What you will do:
Pick each line containing "give" out of the records.

** Records to process follows **

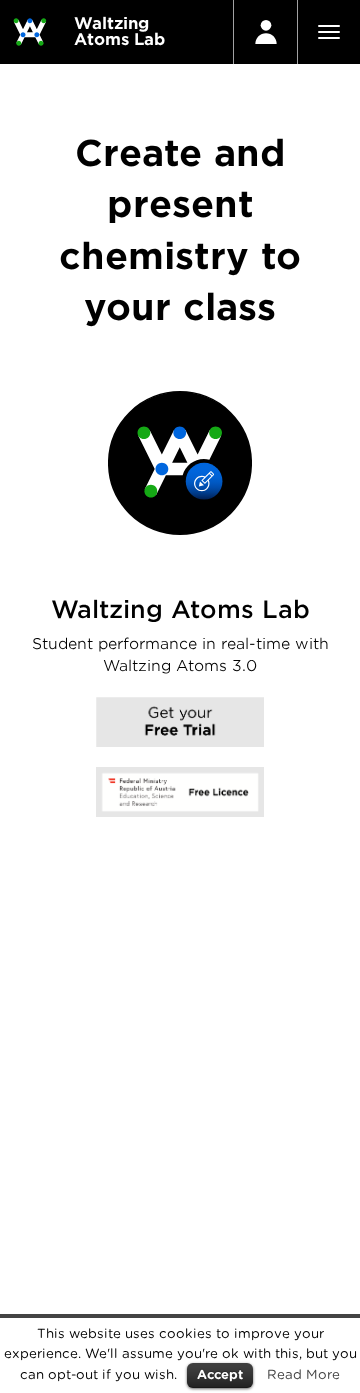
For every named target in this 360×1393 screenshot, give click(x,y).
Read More (303, 1374)
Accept (220, 1374)
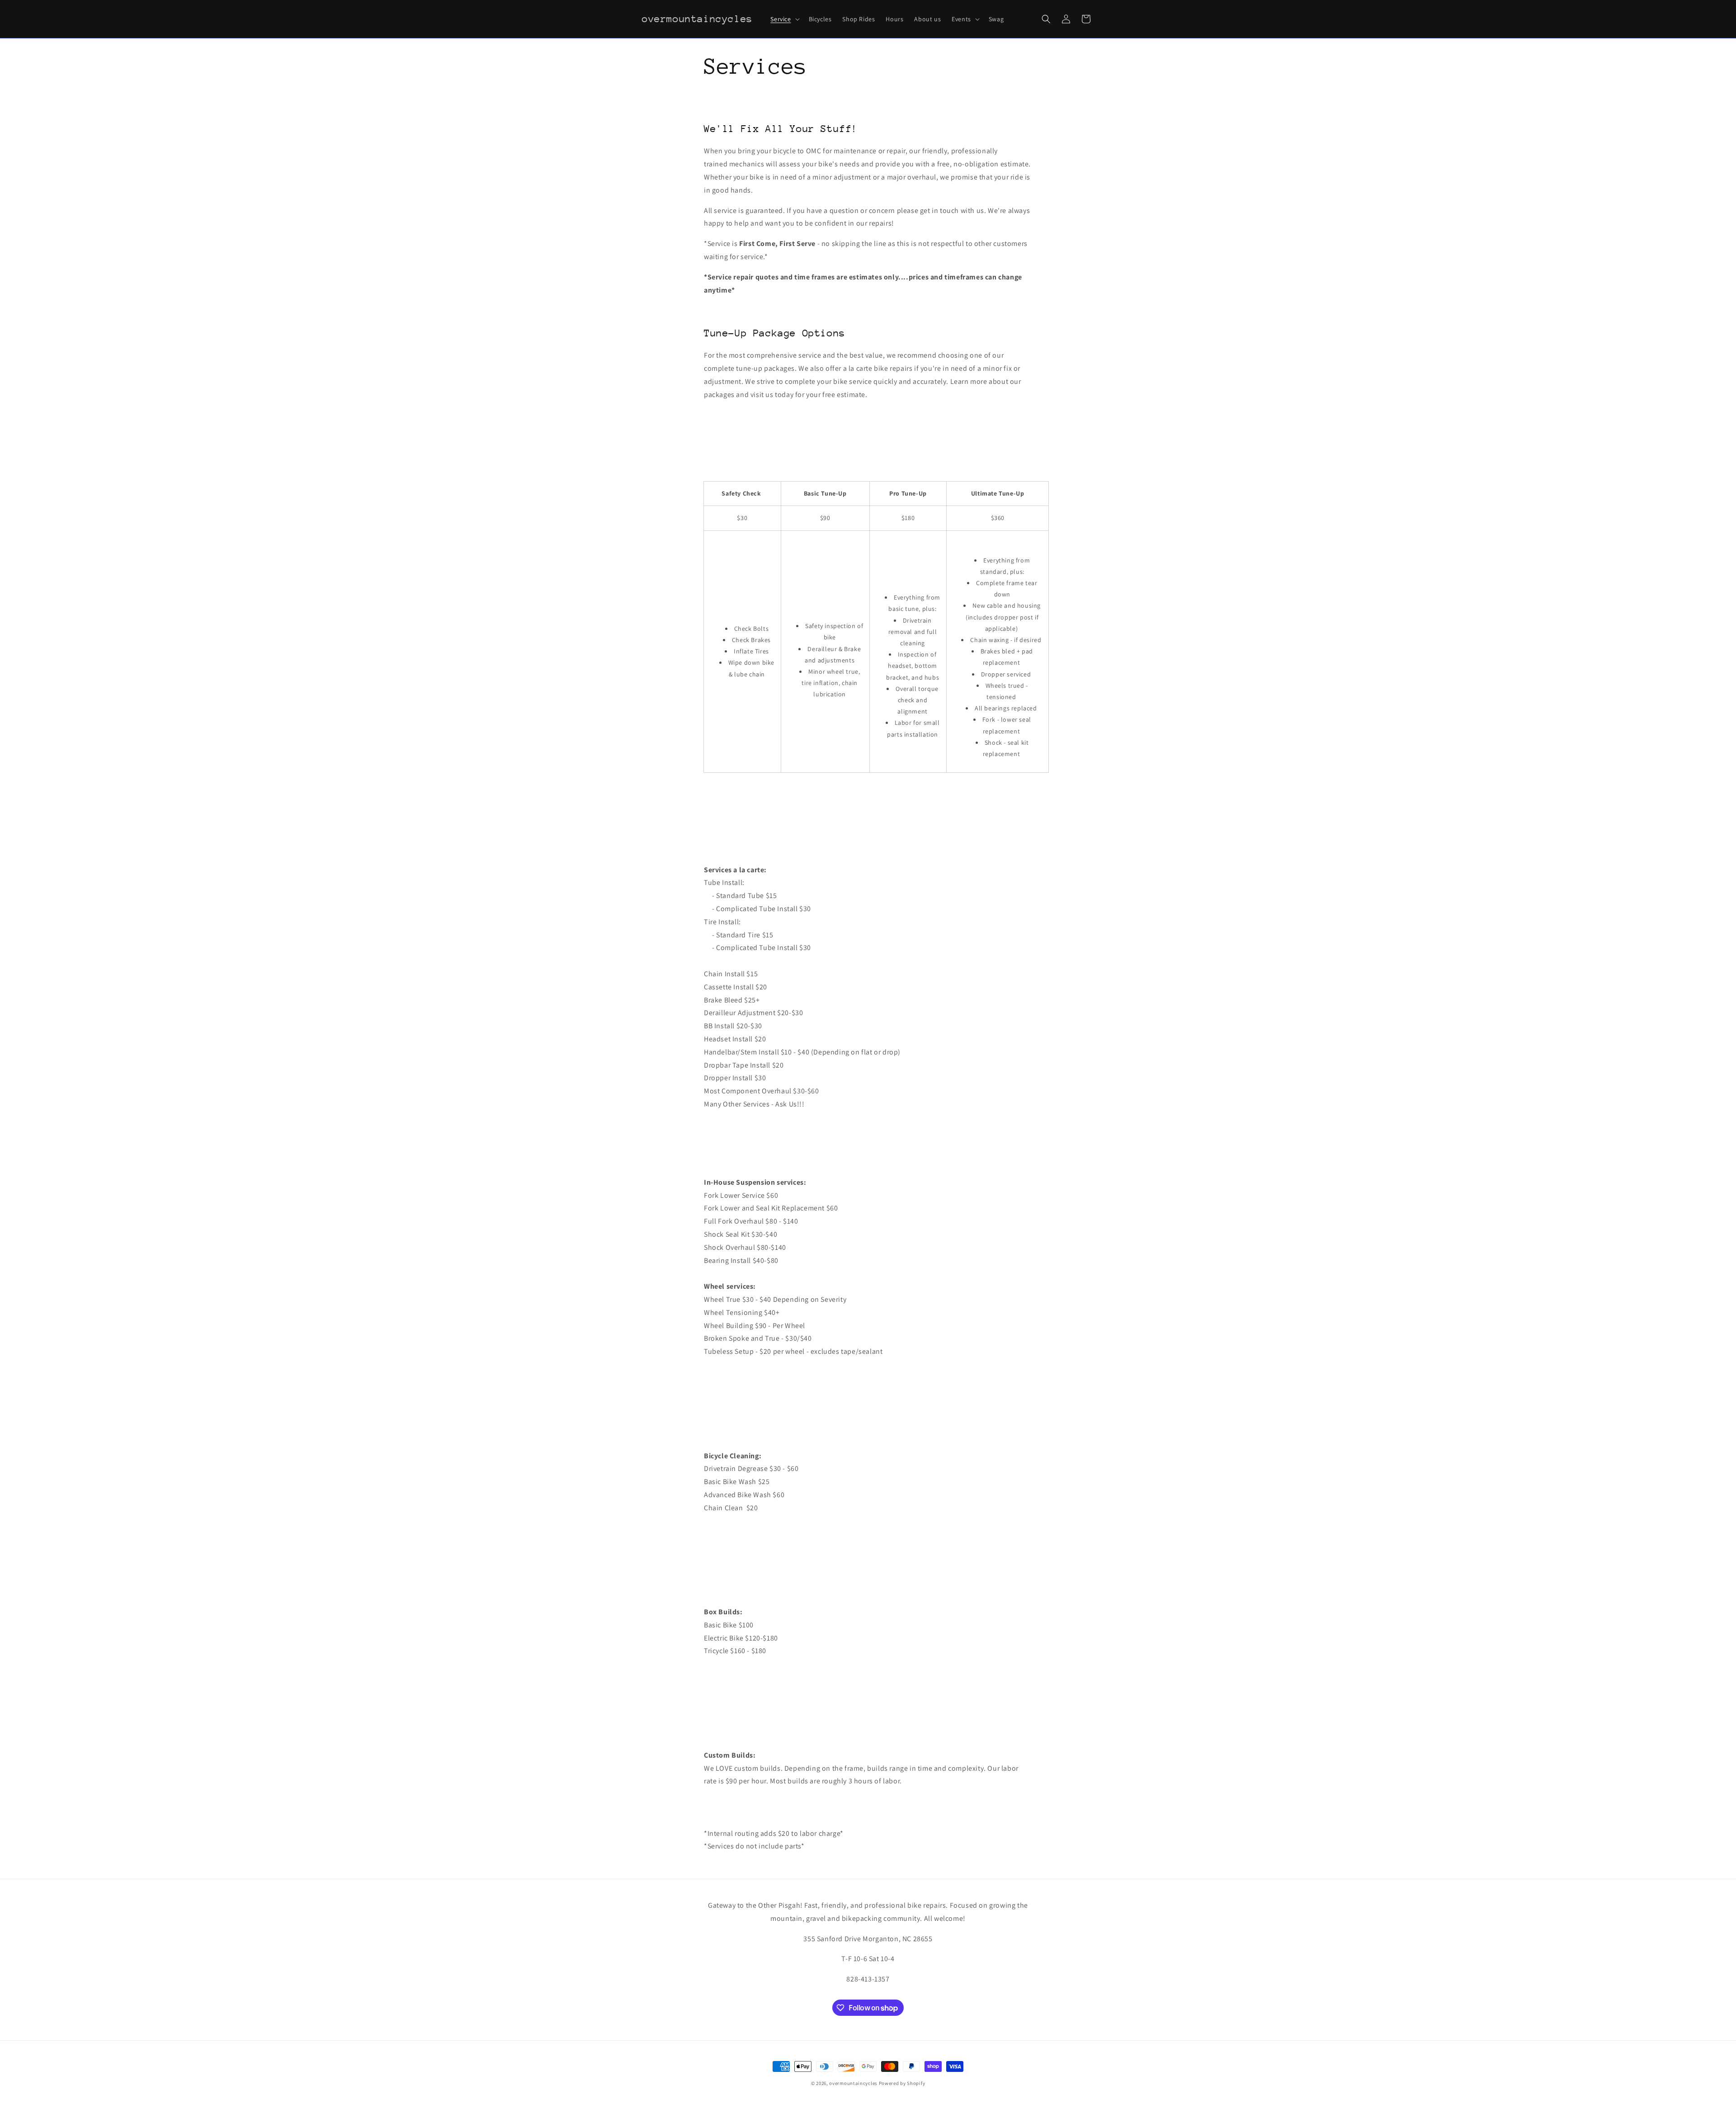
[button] (784, 18)
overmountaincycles (853, 2083)
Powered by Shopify (902, 2083)
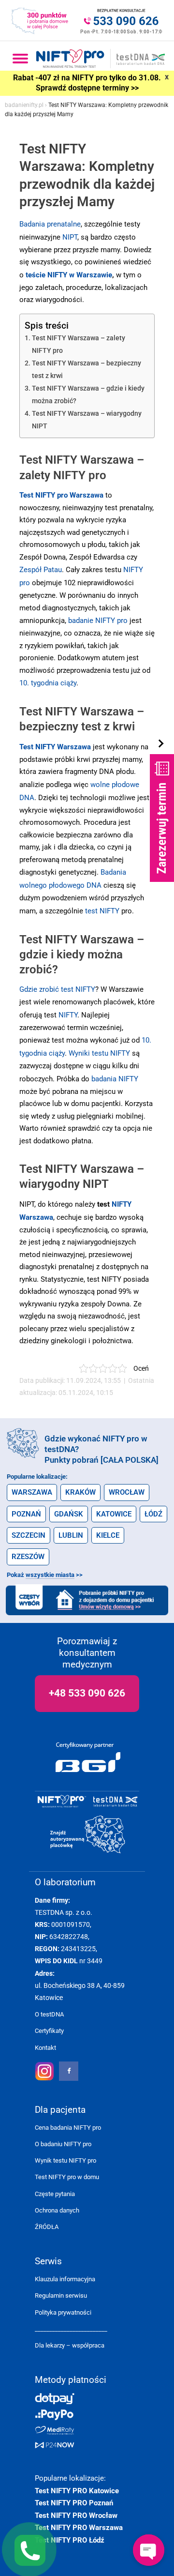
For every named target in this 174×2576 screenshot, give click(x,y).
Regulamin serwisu (61, 2295)
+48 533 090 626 (87, 1693)
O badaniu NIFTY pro (63, 2144)
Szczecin (28, 1535)
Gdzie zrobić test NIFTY (57, 989)
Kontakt (45, 2047)
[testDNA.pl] (115, 1802)
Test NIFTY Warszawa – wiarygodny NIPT (87, 419)
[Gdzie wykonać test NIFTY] (88, 1835)
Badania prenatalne (50, 224)
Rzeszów (28, 1556)
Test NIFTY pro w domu (67, 2177)
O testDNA (49, 2014)
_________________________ (71, 2329)
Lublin (70, 1535)
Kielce (107, 1535)
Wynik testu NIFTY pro (65, 2160)
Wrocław (127, 1492)
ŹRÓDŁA (46, 2226)
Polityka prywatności (63, 2312)
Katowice (113, 1514)
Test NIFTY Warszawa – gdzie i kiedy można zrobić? (88, 394)
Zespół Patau (40, 569)
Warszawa (32, 1492)
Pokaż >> (45, 1574)
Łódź (153, 1514)
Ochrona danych (57, 2210)
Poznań (26, 1514)
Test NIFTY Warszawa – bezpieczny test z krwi (86, 369)
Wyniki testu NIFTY (99, 1053)
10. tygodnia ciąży (47, 683)
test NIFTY (102, 911)
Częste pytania (55, 2193)
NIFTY (67, 1015)
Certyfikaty (49, 2030)
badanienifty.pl (24, 105)
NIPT (69, 237)
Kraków (80, 1492)
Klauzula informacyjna (65, 2279)
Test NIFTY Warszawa (55, 746)
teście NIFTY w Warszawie (69, 275)
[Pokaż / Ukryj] (162, 744)
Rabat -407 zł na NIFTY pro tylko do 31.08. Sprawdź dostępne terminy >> (87, 82)
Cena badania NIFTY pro (68, 2127)
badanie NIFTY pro (98, 620)
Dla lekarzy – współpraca (69, 2345)
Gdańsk (68, 1514)
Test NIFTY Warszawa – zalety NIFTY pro (78, 344)
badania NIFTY (114, 1079)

** End of Records to process **

Task answer:
For every named target in this 360×1393 screenshot, give click(x,y).
For every named target in this 174×2576 screenshot, give click(x,y).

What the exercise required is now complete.